Item 3. | Source and Amount of Funds or Other Consideration. |
Not applicable.
Item 4. | Purpose of the Transaction. |
The Reporting Persons filed an initial Schedule 13G on September 14, 2020, at such time as their aggregate share ownership crossed the applicable reporting threshold. The shares of Common Stock covered by this statement were originally acquired by the Reporting Persons prior to December 15, 2022, in the ordinary course of business solely for investment purposes and not for the purposes of participating in or influencing the management of the Issuer. On December 15, 2022, the Issuer, upon the recommendation of the Issuer’s Governance Committee, increased the size of the Issuer’s board of directors from eight to ten directors and appointed John R. Wagner along with one other person as directors of the Issuer, effective January 1, 2023. Mr. Wagner is a co-founder and managing partner of SCW Management. The foregoing description does not purport to be complete and is qualified in its entirety by the Issuer’s Press Release attached hereto as Exhibit 99.2 and incorporated by reference herein.
The Reporting Persons intend to review their investment in the Issuer on a continuing basis taking into consideration various factors, including the Issuer’s business, financial condition, results of operations and prospects, general economic and industry conditions, the securities markets in general and those for shares of Common Stock and the Issuer, in particular, as well as other developments and other investment opportunities. Based upon such review, the Reporting Persons will take such actions in the future as the Reporting Persons may deem appropriate in light of the circumstances existing from time to time, which may include further acquisitions of shares of Common Stock of the Issuer or disposal of some or all of the shares of Common Stock of the Issuer owned by the Reporting Persons or otherwise acquired by the Reporting Persons, either in the open market or in privately negotiated transactions.
Any open market or privately negotiated purchases or sales, acquisition recommendations or proposals or other transactions concerning the Issuer may be made at any time without prior notice.
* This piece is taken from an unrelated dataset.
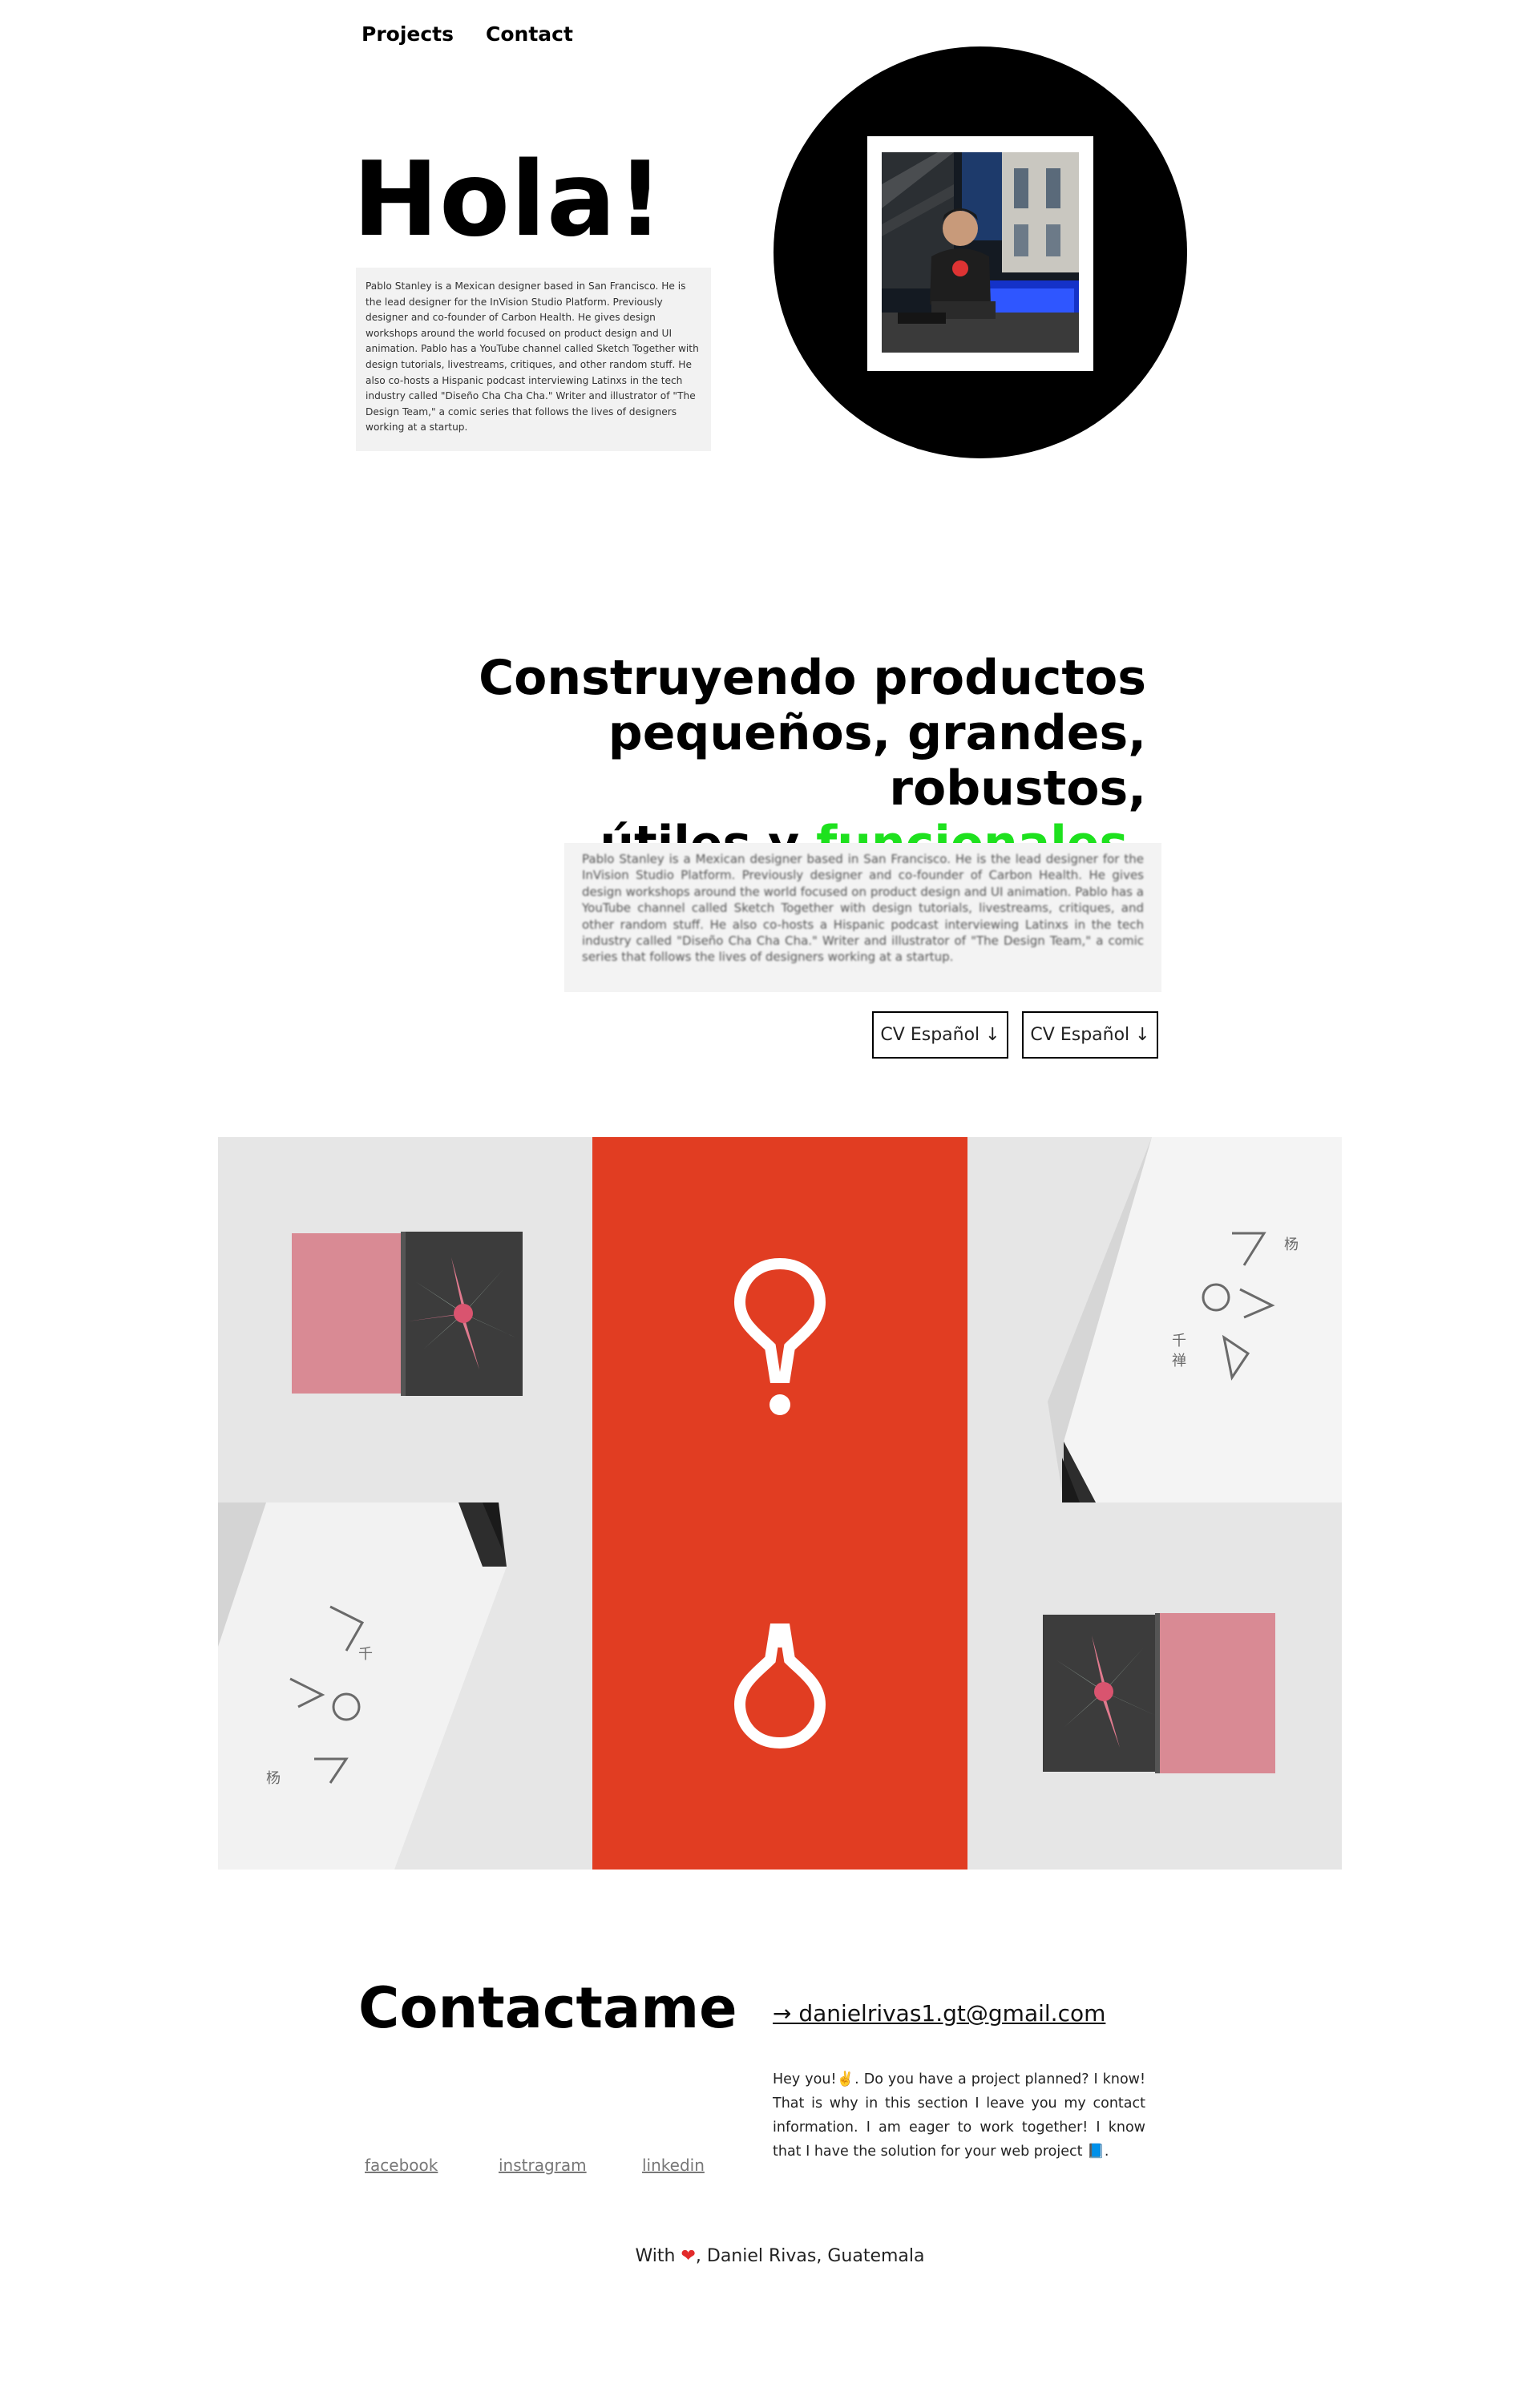 The image size is (1539, 2408). I want to click on heart-icon: ❤, so click(688, 2256).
Any alternative may depend upon a variety of factors, including, without limitation, current and anticipated future trading prices of the securities, the financial condition, results of operations and prospects of the Issuer and general industry conditions, the availability, form and terms of financing, other investment and business opportunities, general stock market and economic conditions, tax considerations and other factors. Although the foregoing reflects plans and proposals presently contemplated by each Reporting Person with respect to the Issuer, the foregoing is subject to change at any time and dependent upon contingencies and assumed and speculative conditions, and there can be no assurance that any of the actions set forth above will be taken.
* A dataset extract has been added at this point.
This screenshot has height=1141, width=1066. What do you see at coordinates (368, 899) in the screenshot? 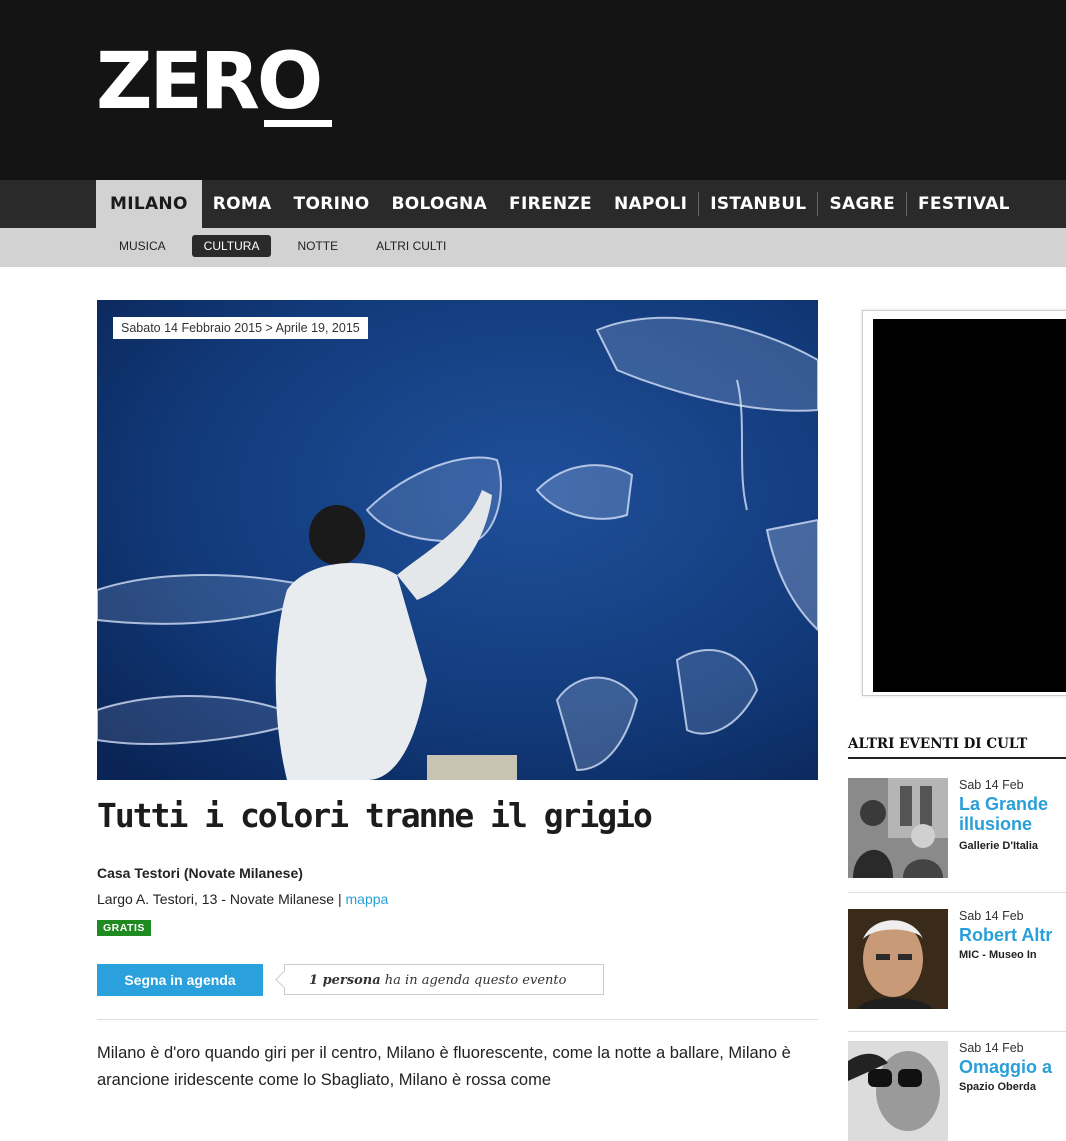
I see `map-link: mappa` at bounding box center [368, 899].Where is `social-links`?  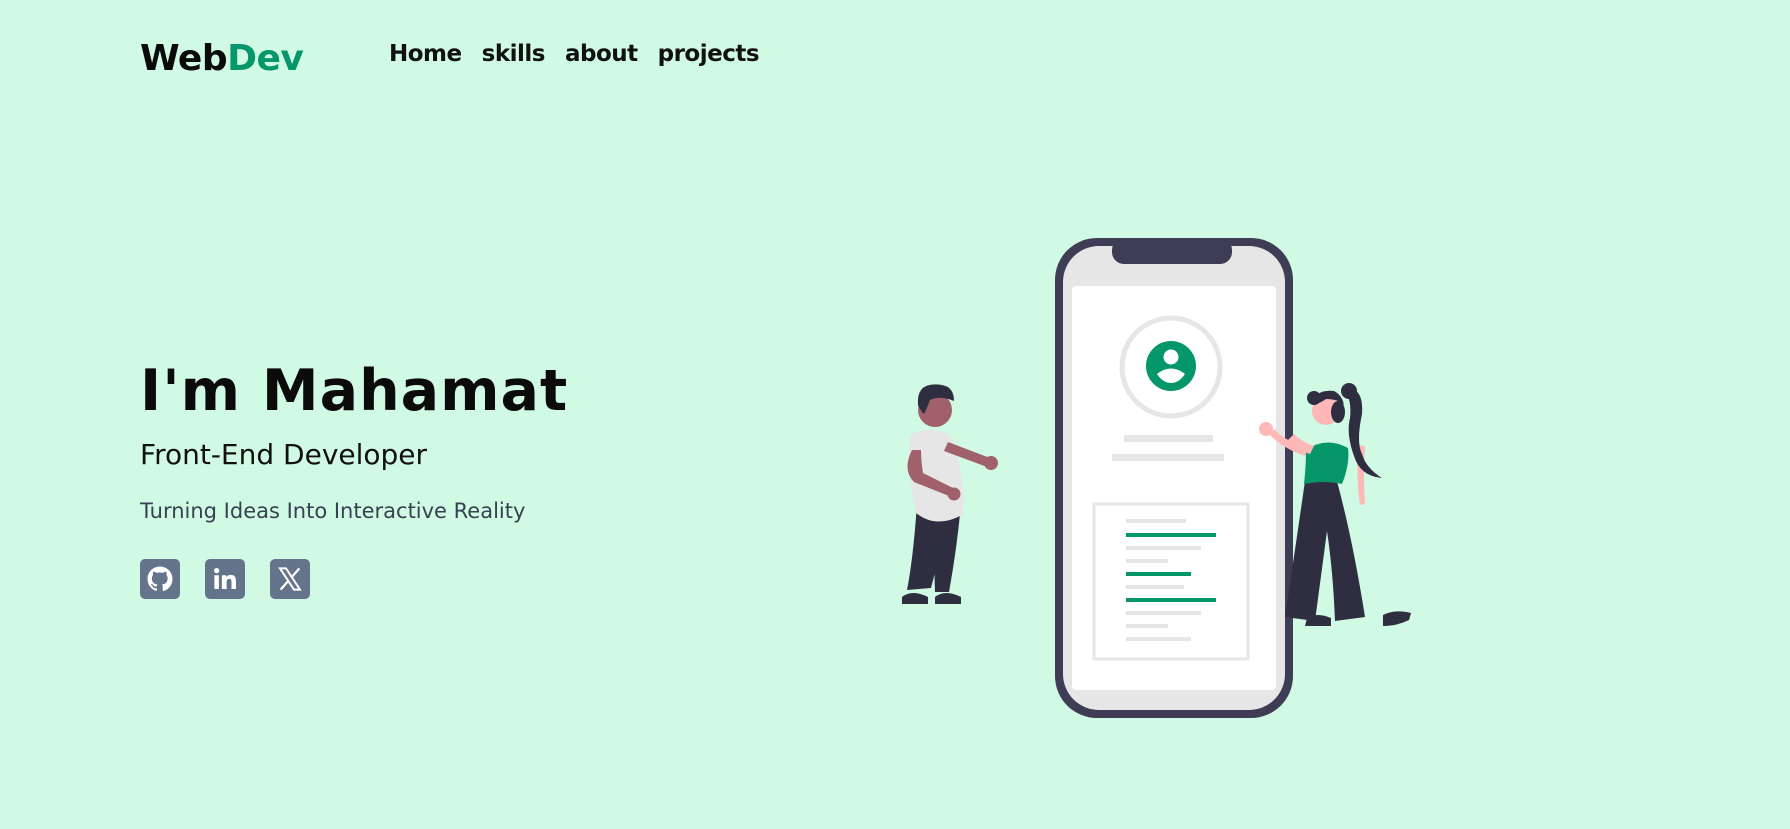
social-links is located at coordinates (440, 579).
The Reporting Persons have in the past, and may in the future, engage in discussions with the Issuer’s management, board of directors, and/or other shareholders covering a broad range of subjects, including relative to performance, strategic direction, capital allocation, shareholder value, board composition and governance of the Issuer.
Depending upon each factor discussed above and any other factor (which may be unknown at this time) that is, or may become relevant, the Reporting Persons may consider, among other things: (a) the acquisition by the Reporting Persons of additional securities of the Issuer, the disposition of securities of the Issuer, or the exercise of convertible securities of the Issuer; (b) an extraordinary corporate transaction, such as a merger, reorganization or liquidation, involving the Issuer or any of its subsidiaries; (c) a sale or transfer of a material amount of assets of the Issuer or any of its subsidiaries; (d) changes in the present board of directors or management of the Issuer; (e) a material change in the present capitalization or dividend policy of the Issuer; (f) any other material change in the Issuer’s business or corporate structure; (g) changes in the Issuer’s articles of incorporation, bylaws or instruments corresponding thereto or other actions which may impede the acquisition of control of the Issuer by any person; (h) causing any class of the Issuer’s securities to be delisted from a national securities exchange or to cease to be authorized to be quoted in an inter-dealer quotation system of a registered national securities association; (i) a class of equity securities of the Issuer becoming eligible for termination of registration pursuant to Section 12(g)(4) of the Act; or (j) any action similar to those enumerated above.